Text provided -
-----
Apparently nobler and braver than all other warriors, Titus returns in triumph to Rome after years of war against the Goths. Unwisely, he both sacrifices a son of Queen Tamora and lets the treacherous Saturninus become emperor. When he sees his family being destroyed by Tamora and her lover Aaron, the Moor, he goes mad and raves almost touchingly, before baking his enemies’ heads into a pie and charging headlong into a climactic bloodbath.


Summary Article: Titus Andronicus
from Dictionary of Shakespeare, Peter Collin Publishing

One of Shakespeare's Roman plays and an early tragedy, Titus Andronicus may have been written around 1593, or possibly as early as 1589. It was first published in a quarto edition in 1594 and possibly first performed in the same year (some scholars argue for a first performance as early as 1590) and was a great favourite with Elizabethan audiences. Over the centuries there has been a great deal of dispute among scholars as to whether Shakespeare wrote Titus Andronicus in collaboration with another dramatist. Some are reluctant to believe that Shakespeare could have written such an unremittingly cruel play with its multiple revenge killings, but it is important to remember that in Shakespeare's time the revenge play, which was horrifically violent and bloodthirsty, was enormously popular with audiences. A possible source for the play is a lost play entitled Titus and Vespesian, which was certainly performed in 1592, but the plot seems to have been largely Shakespeare's own invention, although it is evident that he was influenced by the gruesome works of the Seneca. The play, set in Ancient Rome, begins like Shakespeare's history plays with a dispute about a new ruler and ends with a new order in Rome. It explores themes of extreme cruelty, including mutilation and cannibalism.
-----
Text and element pointing records

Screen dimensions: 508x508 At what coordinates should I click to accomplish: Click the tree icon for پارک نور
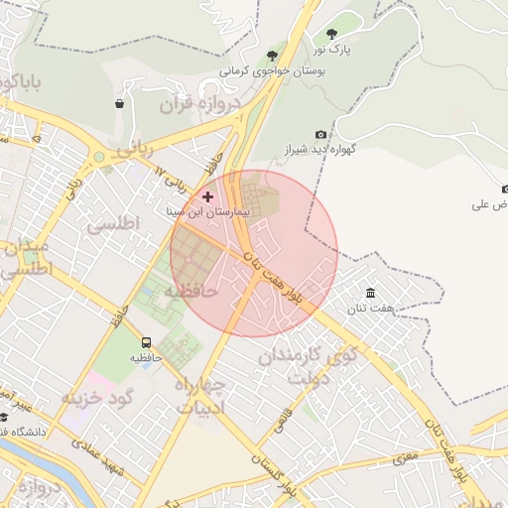(331, 34)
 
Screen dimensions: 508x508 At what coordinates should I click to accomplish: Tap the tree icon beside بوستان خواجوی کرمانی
(272, 55)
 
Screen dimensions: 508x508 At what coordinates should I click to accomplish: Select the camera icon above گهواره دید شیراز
(320, 134)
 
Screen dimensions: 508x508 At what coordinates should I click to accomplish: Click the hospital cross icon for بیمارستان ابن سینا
(207, 196)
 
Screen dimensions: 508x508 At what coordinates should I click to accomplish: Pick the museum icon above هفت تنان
(370, 293)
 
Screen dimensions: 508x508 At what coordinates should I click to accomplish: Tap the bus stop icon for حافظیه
(147, 342)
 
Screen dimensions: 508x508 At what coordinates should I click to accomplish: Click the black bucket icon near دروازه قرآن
(120, 102)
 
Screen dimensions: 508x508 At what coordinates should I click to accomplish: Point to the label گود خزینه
(96, 398)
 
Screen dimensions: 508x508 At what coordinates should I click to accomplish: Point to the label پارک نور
(334, 49)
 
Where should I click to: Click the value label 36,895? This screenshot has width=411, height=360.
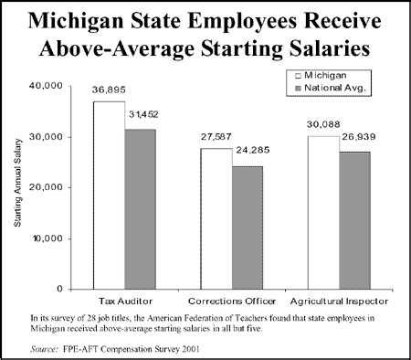(x=109, y=91)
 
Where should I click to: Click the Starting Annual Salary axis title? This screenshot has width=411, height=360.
(x=21, y=186)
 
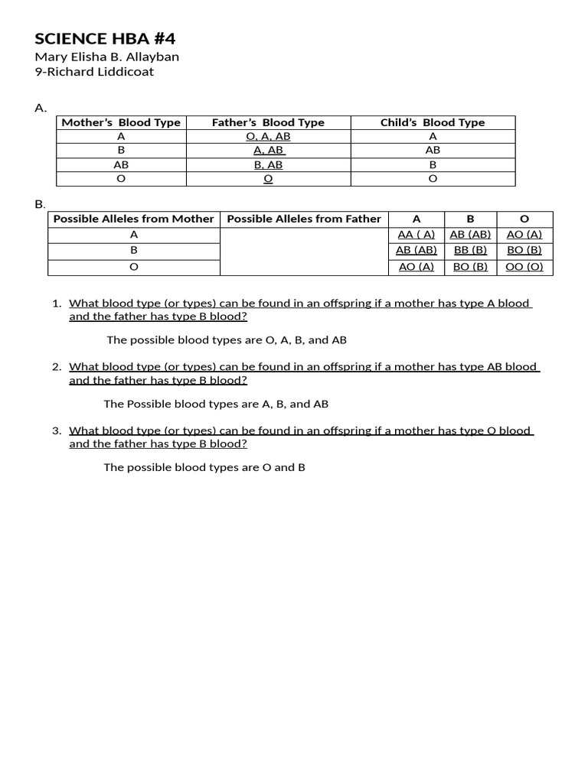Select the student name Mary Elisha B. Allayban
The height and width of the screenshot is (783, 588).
(x=107, y=57)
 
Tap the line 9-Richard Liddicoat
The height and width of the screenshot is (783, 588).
(x=94, y=72)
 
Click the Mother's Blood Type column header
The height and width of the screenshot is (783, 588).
(x=121, y=122)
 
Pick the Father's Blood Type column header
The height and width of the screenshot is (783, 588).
(x=268, y=122)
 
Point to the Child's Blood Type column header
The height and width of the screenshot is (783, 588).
(x=433, y=122)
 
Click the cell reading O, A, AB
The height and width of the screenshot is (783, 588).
(x=268, y=136)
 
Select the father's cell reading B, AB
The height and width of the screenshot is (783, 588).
(x=268, y=164)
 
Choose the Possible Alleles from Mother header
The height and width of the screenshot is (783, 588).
(x=133, y=219)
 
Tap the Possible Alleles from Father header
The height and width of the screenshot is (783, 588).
(x=304, y=219)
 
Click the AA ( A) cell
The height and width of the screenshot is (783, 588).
(x=416, y=235)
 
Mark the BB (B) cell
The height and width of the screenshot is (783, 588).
(x=470, y=250)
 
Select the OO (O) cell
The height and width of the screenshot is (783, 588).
(x=524, y=267)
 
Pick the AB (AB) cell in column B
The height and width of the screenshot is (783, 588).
(x=470, y=235)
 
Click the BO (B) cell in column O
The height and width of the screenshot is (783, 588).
(x=524, y=250)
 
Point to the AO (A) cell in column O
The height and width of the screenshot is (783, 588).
(x=524, y=235)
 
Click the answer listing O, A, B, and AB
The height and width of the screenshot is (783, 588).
(x=221, y=340)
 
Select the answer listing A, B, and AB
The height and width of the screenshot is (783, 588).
(x=216, y=404)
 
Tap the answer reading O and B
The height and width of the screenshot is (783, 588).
(x=204, y=467)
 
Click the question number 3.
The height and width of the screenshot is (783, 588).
(x=57, y=430)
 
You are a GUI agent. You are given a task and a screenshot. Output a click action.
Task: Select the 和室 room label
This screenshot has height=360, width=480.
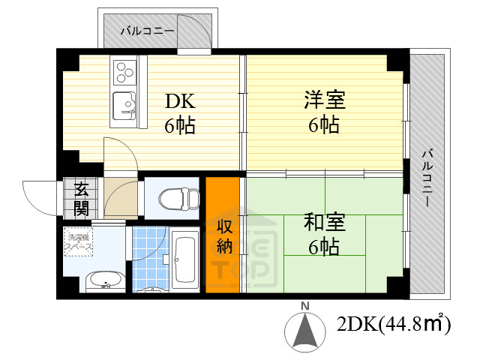click(x=323, y=223)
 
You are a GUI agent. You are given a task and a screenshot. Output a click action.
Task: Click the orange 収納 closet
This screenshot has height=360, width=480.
click(x=224, y=235)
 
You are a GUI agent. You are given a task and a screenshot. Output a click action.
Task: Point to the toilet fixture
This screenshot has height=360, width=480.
click(x=179, y=200)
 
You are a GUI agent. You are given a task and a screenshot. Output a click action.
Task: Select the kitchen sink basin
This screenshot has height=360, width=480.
click(x=122, y=104)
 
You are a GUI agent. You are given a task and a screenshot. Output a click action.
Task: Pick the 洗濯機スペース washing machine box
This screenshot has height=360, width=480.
click(x=79, y=242)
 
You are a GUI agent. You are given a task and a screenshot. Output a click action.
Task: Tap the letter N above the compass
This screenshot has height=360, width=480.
click(x=305, y=306)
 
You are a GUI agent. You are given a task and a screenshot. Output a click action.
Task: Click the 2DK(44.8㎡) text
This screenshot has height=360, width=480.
click(x=394, y=324)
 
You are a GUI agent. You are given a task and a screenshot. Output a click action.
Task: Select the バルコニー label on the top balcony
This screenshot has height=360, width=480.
click(x=148, y=31)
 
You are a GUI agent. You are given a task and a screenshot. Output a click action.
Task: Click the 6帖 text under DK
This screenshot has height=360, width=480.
click(x=180, y=125)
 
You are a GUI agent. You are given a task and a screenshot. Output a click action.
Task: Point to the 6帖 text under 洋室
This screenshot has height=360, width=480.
click(x=323, y=124)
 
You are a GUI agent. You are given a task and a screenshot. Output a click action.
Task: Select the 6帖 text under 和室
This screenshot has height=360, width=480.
click(x=323, y=245)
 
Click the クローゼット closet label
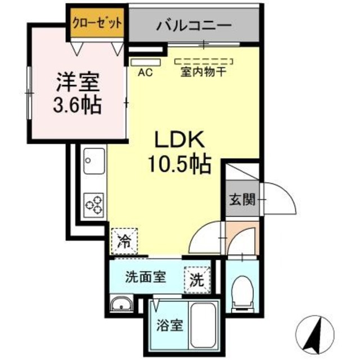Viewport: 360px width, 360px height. click(97, 23)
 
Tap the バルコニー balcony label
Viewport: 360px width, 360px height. click(194, 25)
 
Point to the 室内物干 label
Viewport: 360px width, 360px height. click(203, 72)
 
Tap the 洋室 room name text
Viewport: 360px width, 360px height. click(78, 83)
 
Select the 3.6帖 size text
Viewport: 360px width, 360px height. click(78, 105)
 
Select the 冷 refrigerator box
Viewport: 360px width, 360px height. click(124, 241)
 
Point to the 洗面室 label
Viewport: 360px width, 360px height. click(145, 277)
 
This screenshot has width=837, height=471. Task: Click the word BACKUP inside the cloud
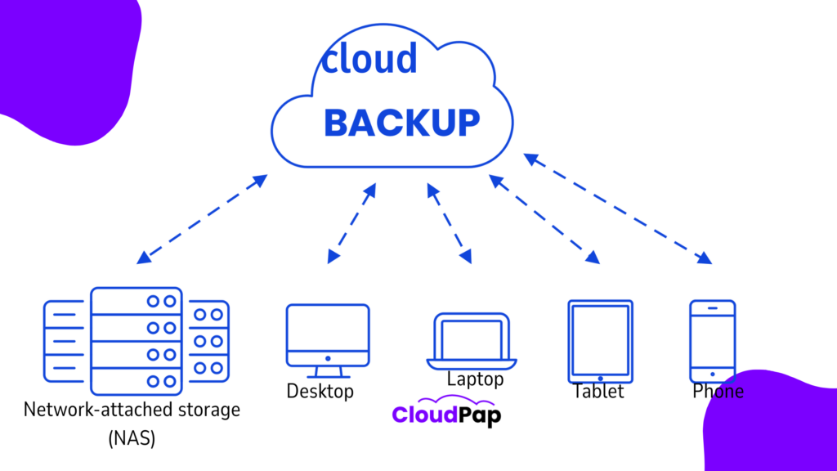401,123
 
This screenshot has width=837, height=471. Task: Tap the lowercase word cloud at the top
369,58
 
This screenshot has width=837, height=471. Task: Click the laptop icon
471,341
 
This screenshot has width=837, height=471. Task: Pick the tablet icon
600,340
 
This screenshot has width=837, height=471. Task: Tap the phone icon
712,340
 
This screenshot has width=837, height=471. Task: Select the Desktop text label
320,392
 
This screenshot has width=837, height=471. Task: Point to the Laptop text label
475,379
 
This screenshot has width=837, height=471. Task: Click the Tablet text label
598,392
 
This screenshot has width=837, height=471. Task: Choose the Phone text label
718,392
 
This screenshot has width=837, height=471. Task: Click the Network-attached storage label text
132,409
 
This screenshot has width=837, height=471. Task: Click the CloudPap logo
446,414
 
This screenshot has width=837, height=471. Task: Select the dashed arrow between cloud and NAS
202,219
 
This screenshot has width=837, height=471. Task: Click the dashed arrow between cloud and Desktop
351,223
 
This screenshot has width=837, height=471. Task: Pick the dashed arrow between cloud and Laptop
449,223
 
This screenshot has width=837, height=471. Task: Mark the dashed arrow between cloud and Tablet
544,219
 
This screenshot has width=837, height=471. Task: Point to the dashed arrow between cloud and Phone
618,209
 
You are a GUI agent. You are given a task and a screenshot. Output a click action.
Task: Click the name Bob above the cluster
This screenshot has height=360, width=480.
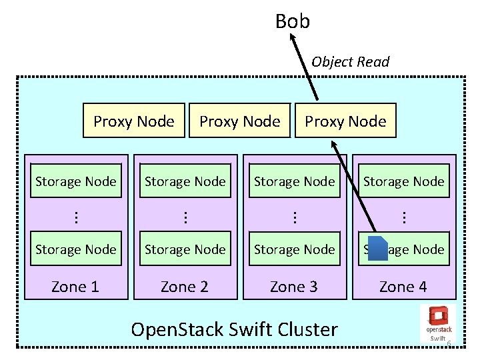pyautogui.click(x=292, y=21)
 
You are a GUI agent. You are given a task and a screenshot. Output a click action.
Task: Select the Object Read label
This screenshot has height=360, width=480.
pyautogui.click(x=350, y=62)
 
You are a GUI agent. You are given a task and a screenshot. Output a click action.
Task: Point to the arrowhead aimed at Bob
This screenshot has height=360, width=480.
pyautogui.click(x=292, y=38)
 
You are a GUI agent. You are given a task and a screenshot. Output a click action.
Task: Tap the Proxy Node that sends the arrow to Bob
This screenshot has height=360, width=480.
pyautogui.click(x=345, y=121)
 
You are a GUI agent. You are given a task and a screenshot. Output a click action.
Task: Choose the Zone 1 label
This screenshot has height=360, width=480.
pyautogui.click(x=75, y=287)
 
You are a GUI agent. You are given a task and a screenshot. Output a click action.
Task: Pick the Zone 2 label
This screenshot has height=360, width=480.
pyautogui.click(x=185, y=287)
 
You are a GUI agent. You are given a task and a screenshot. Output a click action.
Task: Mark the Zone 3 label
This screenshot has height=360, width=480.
pyautogui.click(x=294, y=287)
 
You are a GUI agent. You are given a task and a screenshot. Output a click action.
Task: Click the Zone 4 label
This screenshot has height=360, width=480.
pyautogui.click(x=403, y=287)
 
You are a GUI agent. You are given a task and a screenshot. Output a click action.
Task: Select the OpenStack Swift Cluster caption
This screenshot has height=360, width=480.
pyautogui.click(x=234, y=329)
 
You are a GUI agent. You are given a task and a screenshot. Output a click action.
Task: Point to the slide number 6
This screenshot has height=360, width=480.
pyautogui.click(x=449, y=343)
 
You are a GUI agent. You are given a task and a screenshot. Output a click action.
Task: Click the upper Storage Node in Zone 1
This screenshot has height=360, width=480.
pyautogui.click(x=75, y=181)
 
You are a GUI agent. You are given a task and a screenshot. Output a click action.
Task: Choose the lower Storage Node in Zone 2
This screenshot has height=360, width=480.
pyautogui.click(x=185, y=249)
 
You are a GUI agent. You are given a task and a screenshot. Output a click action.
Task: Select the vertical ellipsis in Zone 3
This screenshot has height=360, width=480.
pyautogui.click(x=294, y=215)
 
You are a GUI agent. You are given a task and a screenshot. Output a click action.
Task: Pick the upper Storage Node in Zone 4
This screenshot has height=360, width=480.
pyautogui.click(x=403, y=181)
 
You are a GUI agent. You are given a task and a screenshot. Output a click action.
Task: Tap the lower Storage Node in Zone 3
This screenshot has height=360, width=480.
pyautogui.click(x=294, y=249)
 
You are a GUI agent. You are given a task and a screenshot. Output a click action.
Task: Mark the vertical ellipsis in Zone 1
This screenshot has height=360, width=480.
pyautogui.click(x=75, y=215)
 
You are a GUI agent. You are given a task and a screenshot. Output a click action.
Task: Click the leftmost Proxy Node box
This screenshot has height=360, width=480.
pyautogui.click(x=133, y=121)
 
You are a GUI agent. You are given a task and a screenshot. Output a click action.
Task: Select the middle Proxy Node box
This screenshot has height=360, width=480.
pyautogui.click(x=240, y=121)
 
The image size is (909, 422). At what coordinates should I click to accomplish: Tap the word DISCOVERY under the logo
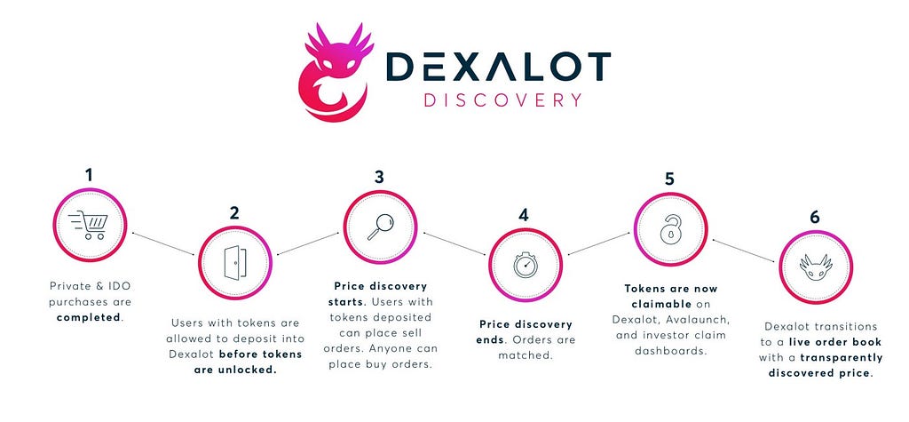pyautogui.click(x=502, y=100)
-----
What you need to do -
[A] According to the passage on Titus Andronicus, in what year was the play first published in a quarto edition?
[B] Reproduce the passage on Titus Andronicus word for word, between "Apparently nobler and" and "a climactic bloodbath.", inclusive.
[C] List every year that appears in the passage on Titus Andronicus.

In response -
[A] 1594

[B]
Apparently nobler and braver than all other warriors, Titus returns in triumph to Rome after years of war against the Goths. Unwisely, he both sacrifices a son of Queen Tamora and lets the treacherous Saturninus become emperor. When he sees his family being destroyed by Tamora and her lover Aaron, the Moor, he goes mad and raves almost touchingly, before baking his enemies’ heads into a pie and charging headlong into a climactic bloodbath.

[C] 1593, 1589, 1594, 1590, 1592